Latest update April 23rd, 2024 12:59 AM
Sep 12, 2019 News
By Kiana Wilburg
After holding several rounds of discussions, the government has decided to change its approach to the treatment of interests under Production Sharing Agreements (PSAs). In fact, a government document seen by this newspaper specifically states that, “interests would no longer be a recoverable/deductible expense” by oil companies.
This move would follow recent revelations by this newspaper that the oil deals governing the Orinduik and the Stabroek Blocks allow for the operators to recover uncapped interest rates on loans taken to fund their exploration and development projects.
Kaieteur News had interviewed University of Houston Instructor, Tom Mitro, on this matter and he had categorically stated that this arrangement leaves Guyana open to the abusive use of debt by the operators. Mitro had stressed that allowing recovery of interest rates, much less uncapped interest rates, is no longer a common practice. If it is allowed, the Consultant stressed that it is vital to establish strict rules that prevent potential abuse.

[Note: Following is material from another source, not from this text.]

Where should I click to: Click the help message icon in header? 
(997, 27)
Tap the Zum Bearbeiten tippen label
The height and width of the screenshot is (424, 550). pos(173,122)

Mitro said that the most common rule is setting a maximum debt to equity ratio that effectively limits the borrowing to no more than 60-70% of the capital costs. Also, Mitro said that these regimes may limit the repayment period of the local computations so that interest is not excessive.
Another common rule the official pointed out is to cap the rate of interest. In this way, Mitro said that governments avoid companies pushing a lot of their corporate debt at inflated rates into the local project merely to obtain cost recovery benefit at the expense of the government. Mitro said that there have been notable cases of abuse in the absence of rules.
In this regard, he noted that Chevron was accused by the Australian authorities of charging interest to its local affiliate at a rate that was well above actual borrowing rate merely to obtain tax recovery benefits at the expense of Australia.
“So I guess my thoughts with regard to Guyana or any country would be that permitting interest as part of cost recovery should only be considered if there are protective caps built in as noted above. Otherwise, the risks become too great of Guyana ending up inadvertently subsidizing the corporate borrowing of mega companies,” Mitro had said.
Kaieteur News understands that the International Monetary Fund (IMF) is currently playing an instrumental role in developing a Mining and Petroleum Fiscal Regime for Guyana. This process has led to the review of the Income Tax Act where the issue of deduction of interest rates will be addressed.
This newspaper also understands that a recommendation for policy guidance on the matter has been made by the Guyana Revenue Authority (GRA).